Although sometimes seen as a potential successor to Prime Minister Yitzhak Shamir, Arens did not always see himself in that role. He expressed preference for airplane design rather than politics. In 1982, just prior to becoming ambassador to Washington, he was quoted as saying: "I'm not crazy about it i.e., politics!. It's difficult, frustrating, much of it quite boring, though it has interesting aspects to it. I don't have driving political ambition to become Prime Minister of Israel."

During the 1980s and early 1990s Arens served in government positions as Minister without Portfolio (1983-1984 and 1988), Minister of Foreign Affairs (1988-1990) and again as Minister of Defense (1990-1992). In 1992 he quit politics after Likud's defeat at the ballot box.

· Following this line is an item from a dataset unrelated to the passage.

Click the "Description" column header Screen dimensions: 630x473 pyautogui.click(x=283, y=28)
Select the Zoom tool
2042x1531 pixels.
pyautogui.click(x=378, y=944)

With 18 years of government service Arens claimed that he had no plans to return in any official capacity. "We let younger people take charge," he said.

After his retirement from active political life Arens wrote Broken Covenant: American Foreign Policy and the Crisis between the U.S. and Israel (1994). He also, served on the Board of Governors of the Technion in Haifa, where he was once a professor, and was a deputy director for the investment firm, Israel Corporation Ltd. In an interview with Michael Kapel (The Australia/Israel Review, March-April 1997) Arens demonstrated sharp political savvy and insight. Describing Arens lifelong contributions to the Israel government Kapel said, "Arens has indelibly left his mark on the nation and many within Israel's cabinet still seek his influence and guidance even today."

Further Reading

Merrill Simon's Moshe Arens: Statesman and Scientist Speaks Out (1988) provides a lengthy collection of statements by Arens and serves as an invaluable guide to his views. The interested reader should also consult more general works on Israeli society and politics. These include: Bernard Reich, Israel: Land of Tradition and Conflict (1985); Asher Arian, Politics in Israel: The Second Generation (Revised edition, 1989); and Bernard Reich and Gershon R. Kieval, Israeli National Security Policy: Political Actors and Perspectives (1988). A major problem at home that had international implications was discussed in Ze'ev Schiff and Ehud Ya'an, Intifada: The Palestine Uprising—Israel's Third Front (1990). Interviews with the Israel statesman can be found in publications such as The Australia/Israel Reviwand the Jewish Bulletin of Northern California.